Note that we’ll cover **Scatter Plots, Correlation, and Regression** here, including how to use the **TI graphing calculator** to obtain statistics information, such as mean and standard deviation.

Somewhere in the pre-algebra stages, you’ll get a short, but fun introduction to **Statistics**, where you’ll cover such topics as finding the average and median of numbers, the median of numbers, organizing data with different types of graphs, and performing analyses on data. Typically, this type of mathematics falls under the realm of **Statistics**, or the study of the collection, organization, and presentation of data. You may also be introduced to **Probability**, which is the study of how likely events are to occur, or happen.

Let’s first talk about some types of measurement you’ll see in Statistics.

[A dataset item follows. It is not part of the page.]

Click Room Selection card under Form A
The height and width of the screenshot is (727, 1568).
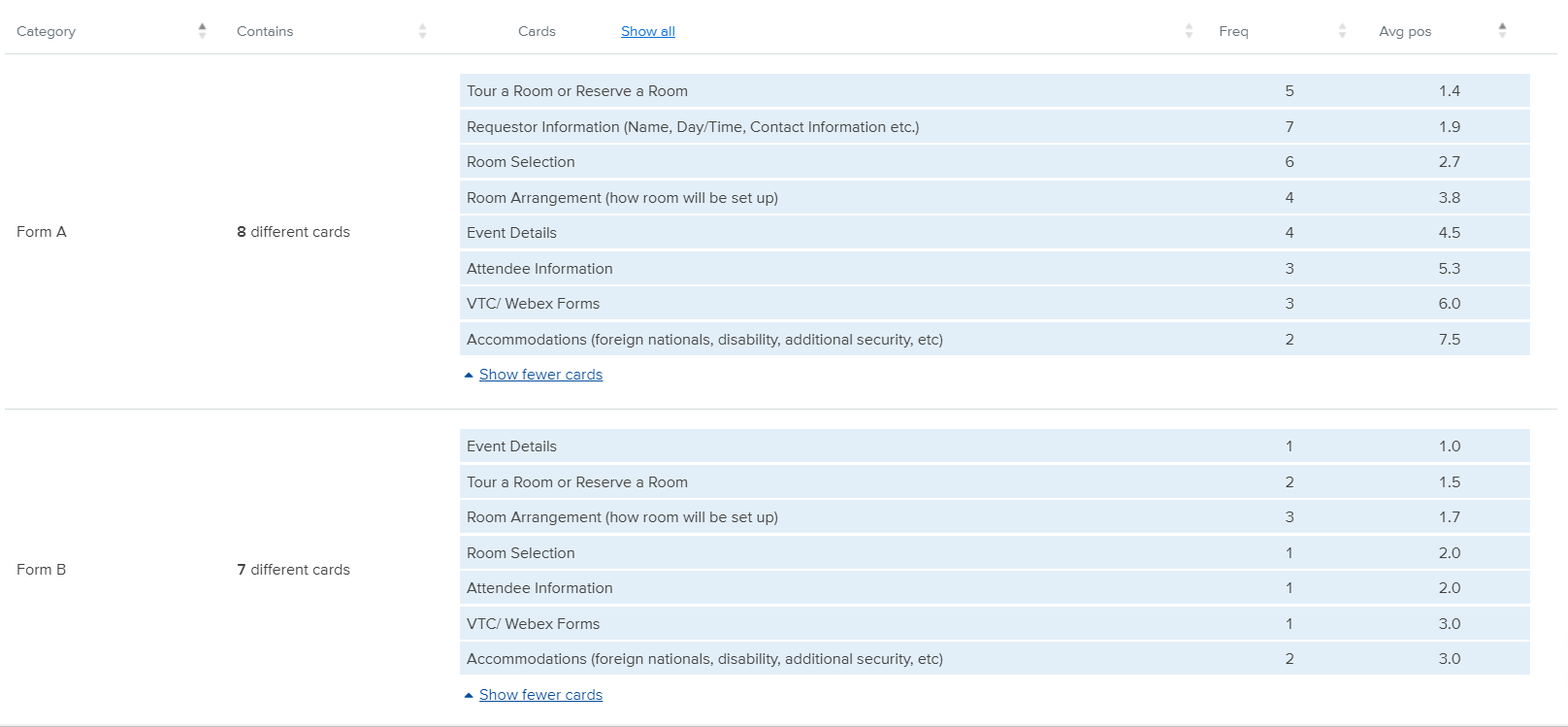(520, 162)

## Average, Mean, Median, Mode, Range and Mean Absolute Deviation (MAD)

Let’s say you go around and ask your friends to keep track of how much time your friends spend each week doing their homework. Fortunately, you have a lot of friends online that you can ask quite easily. **20** of your friends reply with the following numbers:

$ \displaystyle \begin{array}{c}10,2,15,28,1,32,12,14,8,17,\\22,6,42,3,14,7,12,23,20,8\\\text{hours studying each week }\!\!~\!\!\text{ }\end{array}$

##### Mean (Average)

Just by glancing at the numbers, can you guess the average? Probably not. But it’s easy to get the **average**: you just add all the numbers up and divide by the total number of responses. Another word for the average is the **mean**. Average hours per week of your **20** friends =

$ \displaystyle \begin{array}{c}\displaystyle \frac{\begin{array}{l}\text{1}0+\text{2}+\text{15}+\text{28}+\text{1}+\text{32+12}\\+\text{14}+\text{8}+\text{17}+\text{22}+\text{6}+\text{42}+\text{3}\\+\text{14}+\text{7}+\text{12}+\text{23}+\text{2}0+8\end{array}}{{20}}\,\\\\\,=\displaystyle \frac{{296}}{{20}}\,\,=\,\,14.8\end{array}$

##### Median

What if someone asked you for a number that is exactly in the middle of the data; in other words, the number that has just as many answers above it as below it. Sort the data (put it in order) to get this number:

$ \displaystyle \begin{array}{l}1\,\,\,\,\,2\,\,\,\,\,3\,\,\,\,\,6\,\,\,\,\,7\,\,\,\,\,8\,\,\,\,\,\,8\,\,\,\,\,\,10\\\,\,\,\,\,12\,\,\,\,12\,\,\,\,\,14\,\,\,\,\,14\,\,\,\,\,15\,\,\,\,\,17\\\,\,\,\,\,20\,\,\,\,22\,\,\,\,\,23\,\,\,\,\,28\,\,\,\,\,32\,\,\,\,\,42\end{array}$

To get the middle number or **median**, cross out numbers from both ends until you arrive at the middle number or numbers. Since we have an even number, we’ll get two “middles”, so to get the median, we’ll have to take the mean or average of those numbers:

We end up with two numbers in the middle: **12** and **14**. If we just had one number, that number would be the median, but since we have two numbers, we take the average of **12** and **14**, which is $ \displaystyle \frac{{12+14}}{2}=13$; the median is **13**. Remember that the word “median” sounds like the word “middle”.

##### Mode

The **mode** is the number or numbers that occur most often; you can have more than one mode. In the case of our data, the modes are **8**, **12**, and **14**, all of which occur twice in the data. Remember that the word “mode” sounds like the word “most” (often).

##### Range

The **range**, which is the difference between the largest number and smallest number, is **41** ($ 42-1$).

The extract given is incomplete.